Atualmente, as mulheres continuam a estar sub-representadas na indústria, de acordo com a jovem relojoeira Shona Taine, que está entre as que contrariam a tendência. “Há algumas jovens mulheres independentes no sector, mas não muitas”, diz Taine. No início deste mês, a jovem de 27 anos tornou-se a primeira mulher - e a pessoa mais jovem - a ser admitida na Académie Horlogère des Créateurs Indépendants, uma prestigiada associação de relojoeiros independentes.

Taine a trabalhar no seu atelier em La Chaux-de-Fonds, situado no coração da região relojoeira da Suíça. Maxime Dubois

Um encontro com o famoso relógio astronómico de Praga durante umas férias de infância inspirou a relojoeira nascida em França e sediada na Suíça a compreender o seu funcionamento. Começou a treinar-se aos 15 anos e criou o seu próprio negócio aos 22, quando se apercebeu que nenhuma empresa lhe daria liberdade para desenvolver os “muitos relógios que tinha na cabeça”.

“Eu tinha todo o fogo e energia de uma mulher muito jovem”, escreve à CNN num e-mail, explicando a sua decisão de se tornar independente. “Não fazia ideia da dimensão da tarefa”, acrescenta, nem fazia ideia “do que seria criar um negócio num mundo de homens”.

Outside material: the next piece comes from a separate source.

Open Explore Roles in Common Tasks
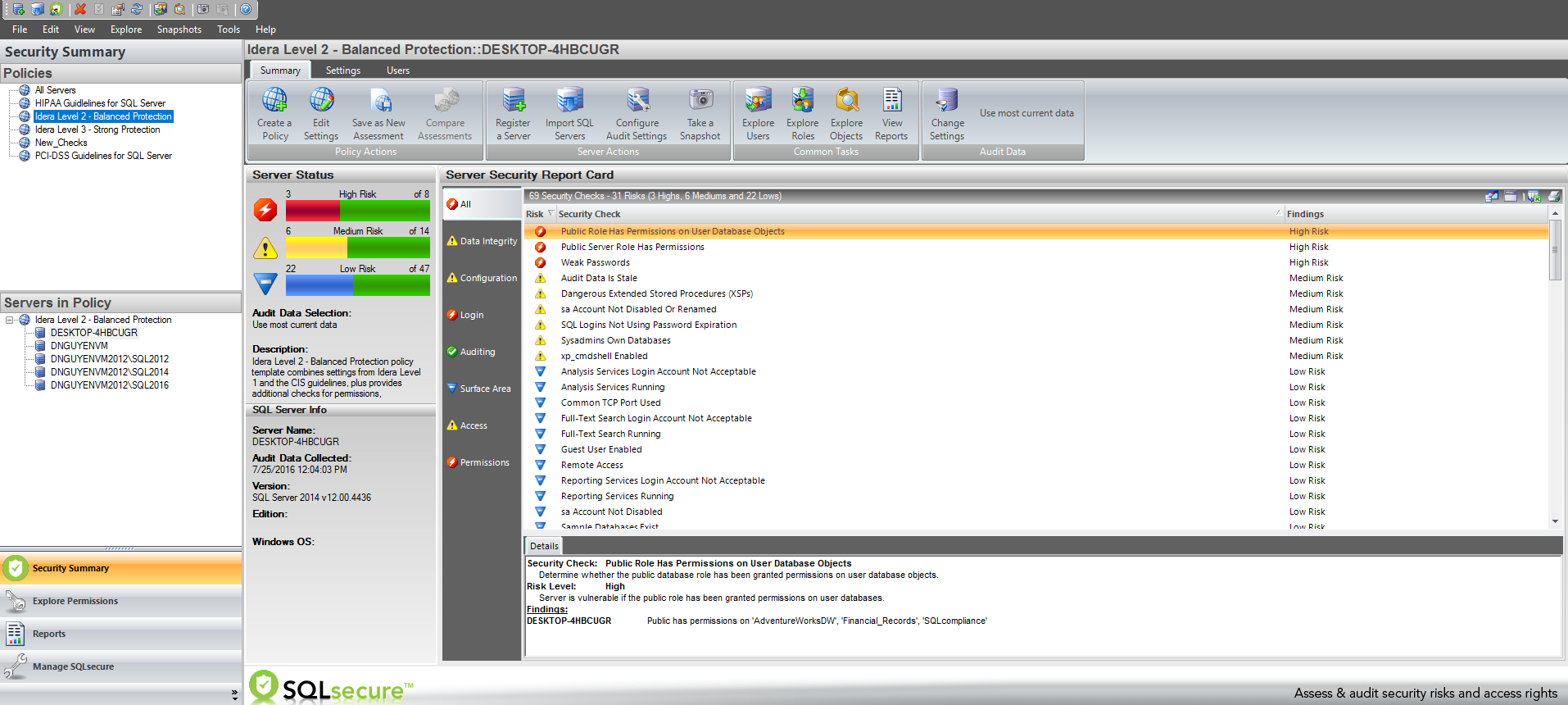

No ano passado, Taine foi semi-finalista do Prémio de Relojoaria para Criativos Independentes da Louis Vuitton e está agora a trabalhar em 12 edições do seu primeiro relógio feito de forma independente. Chamado Khemea (“alquimia” em grego), o primeiro modelo levou três anos a desenvolver e é vendido por 89 000 francos suíços (107 000 dólares). Os seus estudos universitários em filosofia e literatura são evidentes no seu design: Um poema escrito nas engrenagens do movimento só se alinha algumas vezes por ano (quando o ciclo lunar e o ciclo do calendário gregoriano se encontram) e só pode ser lido se o relógio for desmontado. “Não estamos a reinventar a roda”, explica sobre a sua criação, “mas estamos a juntá-la de uma nova forma”.

O relógio Khemea de Taine contém várias inovações: um poema é escrito nas engrenagens do movimento e o seu mostrador indica a posição exacta da lua no céu. Maxime Dubois

Quando Taine compara a profissão de relojoeiro atual com a das gerações anteriores, admite que a profissão tem menos a ver com a necessidade. Mas, com isso, vem a liberdade artística. No mundo atual, Taine vê o ofício como “um campo artístico por direito próprio”, acrescentando que o estatuto social dos relógios, como artigos de luxo não essenciais, permite a relojoeiros como ela “mais liberdade, mais extravagância, mais auto-expressão”.

Quando questionada sobre o facto de ser uma das poucas mulheres jovens na sua profissão, Taine diz que muitas vezes são as outras pessoas, e não ela, que levantam a questão do género. “Pessoalmente, acho que é fixe”, afirma sobre o seu lugar na indústria. Os compradores e coleccionadores podem, no entanto, estar “apreensivos”, acrescenta. “São muitos os pequenos comentários com que tenho de lidar e ignorar”. Mas nada disso é um impedimento para Taine, que vê a sua vocação como um “modo de vida”.

“Demora mais tempo a convencer o público em geral de que uma mulher pode ser tão talentosa em engenharia de precisão como um homem”, diz. “Mas o tempo há-de chegar, tenho a certeza.”